Hunting down a double gap metabolic acidosis

Abstract

Double gap metabolic acidosis occurs in the setting of unmeasured active osmoles in the serum (osmolal gap) and anion gap (AG) metabolic acidosis. We describe a 67-year-old woman with acute respiratory failure on mechanical ventilator from pneumonia and anuric acute on chronic renal failure (urea nitrogen 21.4 mmol/L, creatinine 530.4 micromol/L) requiring haemodialysis (HD). On hospital day 5, she was found to have progressive metabolic acidosis (serum pH 7.16, PCO(2) 4.38 kPa, HCO(3)(-) 12.1 mmol/L and AG 21 mmol/L). There was no evidence of hypoxaemia, hypoperfusion or haemodynamic instability. Normal serum ketone and L-lactate but high serum osmolal gap (89.4 mmol/kg) was detected. A search for toxic alcohols revealed a high serum propylene glycol (PG 32.9 mmol/L), a stabilizing solvent for intravenous formulations of lorazepam, which was being used as sedation for mechanical ventilation. Unexpectedly, serum L- and D-lactate as metabolites of PG were not elevated.
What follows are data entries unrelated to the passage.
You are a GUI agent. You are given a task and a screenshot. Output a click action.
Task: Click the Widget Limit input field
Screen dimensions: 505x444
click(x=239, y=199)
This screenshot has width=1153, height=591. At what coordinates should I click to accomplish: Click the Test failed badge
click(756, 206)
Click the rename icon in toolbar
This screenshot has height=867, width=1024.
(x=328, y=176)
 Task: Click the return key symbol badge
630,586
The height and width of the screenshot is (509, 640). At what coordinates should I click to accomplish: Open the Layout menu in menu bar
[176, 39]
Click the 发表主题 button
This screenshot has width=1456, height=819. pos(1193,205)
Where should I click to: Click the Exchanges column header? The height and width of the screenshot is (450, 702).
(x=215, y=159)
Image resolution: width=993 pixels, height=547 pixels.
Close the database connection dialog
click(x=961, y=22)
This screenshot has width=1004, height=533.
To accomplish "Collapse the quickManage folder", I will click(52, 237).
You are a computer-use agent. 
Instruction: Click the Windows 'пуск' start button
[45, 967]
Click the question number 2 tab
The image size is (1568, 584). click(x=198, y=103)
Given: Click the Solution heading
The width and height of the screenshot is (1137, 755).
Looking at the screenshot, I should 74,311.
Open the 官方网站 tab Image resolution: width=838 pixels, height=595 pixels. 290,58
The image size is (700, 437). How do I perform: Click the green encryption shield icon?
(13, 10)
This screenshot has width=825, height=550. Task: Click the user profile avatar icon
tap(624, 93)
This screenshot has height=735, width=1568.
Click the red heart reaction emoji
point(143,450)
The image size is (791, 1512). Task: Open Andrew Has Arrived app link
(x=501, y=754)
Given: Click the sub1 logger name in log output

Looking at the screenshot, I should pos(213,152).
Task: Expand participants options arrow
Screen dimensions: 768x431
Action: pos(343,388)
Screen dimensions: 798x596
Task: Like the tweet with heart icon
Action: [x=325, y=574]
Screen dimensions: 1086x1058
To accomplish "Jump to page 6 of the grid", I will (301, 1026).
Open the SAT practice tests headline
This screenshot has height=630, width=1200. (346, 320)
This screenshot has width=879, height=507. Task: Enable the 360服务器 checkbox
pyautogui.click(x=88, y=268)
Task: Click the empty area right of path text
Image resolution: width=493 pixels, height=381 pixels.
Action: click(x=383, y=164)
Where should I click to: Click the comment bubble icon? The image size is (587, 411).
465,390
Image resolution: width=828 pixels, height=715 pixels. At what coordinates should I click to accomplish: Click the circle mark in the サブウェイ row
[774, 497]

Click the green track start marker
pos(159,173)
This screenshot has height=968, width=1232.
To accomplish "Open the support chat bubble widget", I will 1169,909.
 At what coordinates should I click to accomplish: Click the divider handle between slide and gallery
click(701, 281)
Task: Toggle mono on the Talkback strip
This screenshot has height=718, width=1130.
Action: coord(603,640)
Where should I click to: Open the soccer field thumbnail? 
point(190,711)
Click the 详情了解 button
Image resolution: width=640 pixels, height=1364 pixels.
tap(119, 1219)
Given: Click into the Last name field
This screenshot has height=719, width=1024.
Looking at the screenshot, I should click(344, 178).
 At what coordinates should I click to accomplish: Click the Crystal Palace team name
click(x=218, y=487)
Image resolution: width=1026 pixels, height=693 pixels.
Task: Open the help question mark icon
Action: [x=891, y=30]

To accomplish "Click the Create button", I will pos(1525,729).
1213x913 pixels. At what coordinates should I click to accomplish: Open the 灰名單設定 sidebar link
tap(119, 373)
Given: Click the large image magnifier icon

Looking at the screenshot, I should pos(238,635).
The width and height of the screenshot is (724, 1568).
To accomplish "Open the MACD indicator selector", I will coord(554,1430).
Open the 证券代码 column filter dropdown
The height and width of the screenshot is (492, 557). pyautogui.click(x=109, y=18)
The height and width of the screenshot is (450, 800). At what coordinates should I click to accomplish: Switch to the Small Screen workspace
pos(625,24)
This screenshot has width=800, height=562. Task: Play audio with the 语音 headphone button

Although extended HD for eight hours completely removed serum PG and the osmolal gap, the predialysis high AG metabolic acidosis persisted, potentially related to hypercatabolism and anuric renal failure. PG should be in the differential diagnosis of the disorders with high osmolar gap and may not always be associated with L- or D-lactic acidosis.